Highly dense Ca1-xAxMn1-yByO3-δ (0 ≤ x,y ≤ 0.8 A= Dy3+, Yb3+ and B = Nb5+, Ta5+, Mo6+, W6+) n-type thermoelectric materials with low electrical resistivities are prepared from nano-crystalline powders. Their room temperature power factors outperform the best reported results by 30% or more. In combination with the thermal conductivities promising figure-of-merits of ZTM=Ta,x=0.04 = 0.21 and ZTM=W,x=0.04 = 0.20 were achieved at 1160 K. The relative changes and temperature dependencies of the Seebeck coefficient, the electrical resistivity, and the power factor are described with a small-polaron-hopping-based mechanism. At high substitutions the efficiency of the doping decreases presumably due to trapping states caused by the formation of bands from Jahn-Teller lowered eg orbitals of Mn3+. Jahn-Teller distortion of Mn3+ also leaves its footprints in the orthorhombic distortion of the crystal structure along the b-axis.
Redox reactivity and structural phase transitions have a major impact on transport and mechanical properties of Ca1-xAxMn1-yByO3-δ thermoelectrics. The high-temperature oxygen content is widely independent from the substituent. The formation of oxygen vacancies dominates the electron transport at high temperatures. Subsequently, the differences in the Seebeck coefficient vanish above 1200 K.
The orthorhombic distortion of the crustal structure and the upper temperature limit of the stability of the orthorhombic crystal structure show an almost linear dependency. Accordingly, the mechanical stability of all-oxides thermoelectric converters at temperatures exceeding 1000 K will be increased employing materials with high substitution level and substituents inducing a high orthorhombic distortion.
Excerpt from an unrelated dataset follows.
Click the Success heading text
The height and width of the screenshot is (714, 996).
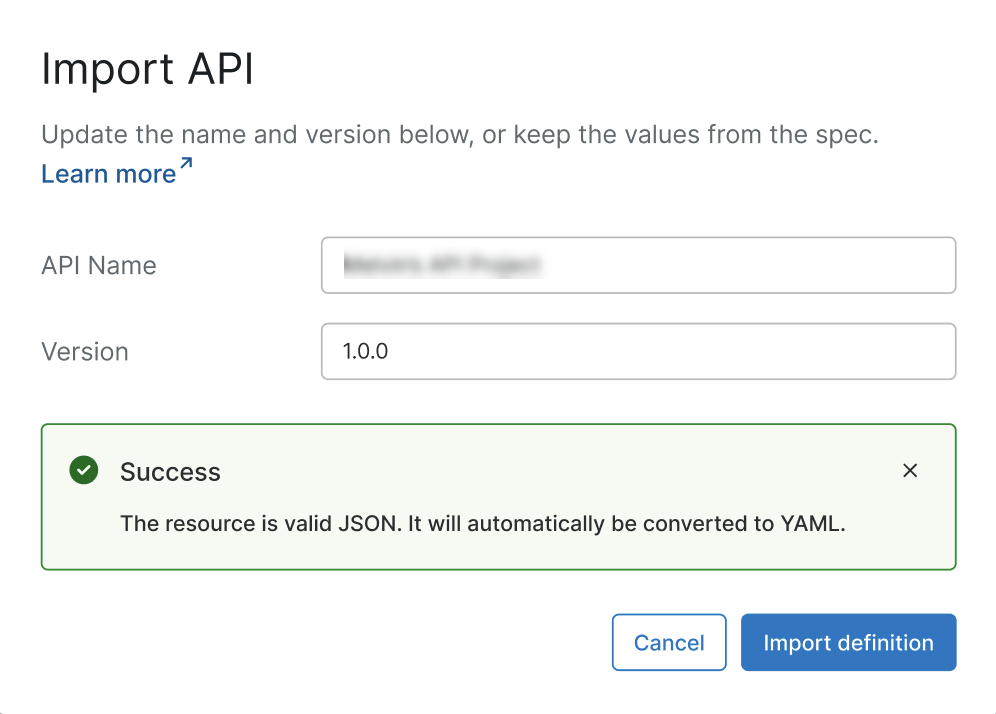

An improved sintering procedure allows fabricating calcium manganese(IV) oxides n-type legs on a large scale (100g). The resulting materials are combined with spark plasma sintered p-type Ca3Co4O9 material to fabricate all-oxide thermoelectric converters. The converters are characterized in a newly constructed testing rig up to 1100 K in air. A modification of the joining procedure from classically brazing to hot-pressing boosts the performance by a factor of more than three to 587 mW/cm2. These modules perform for more than 120 h without any signs of degradation.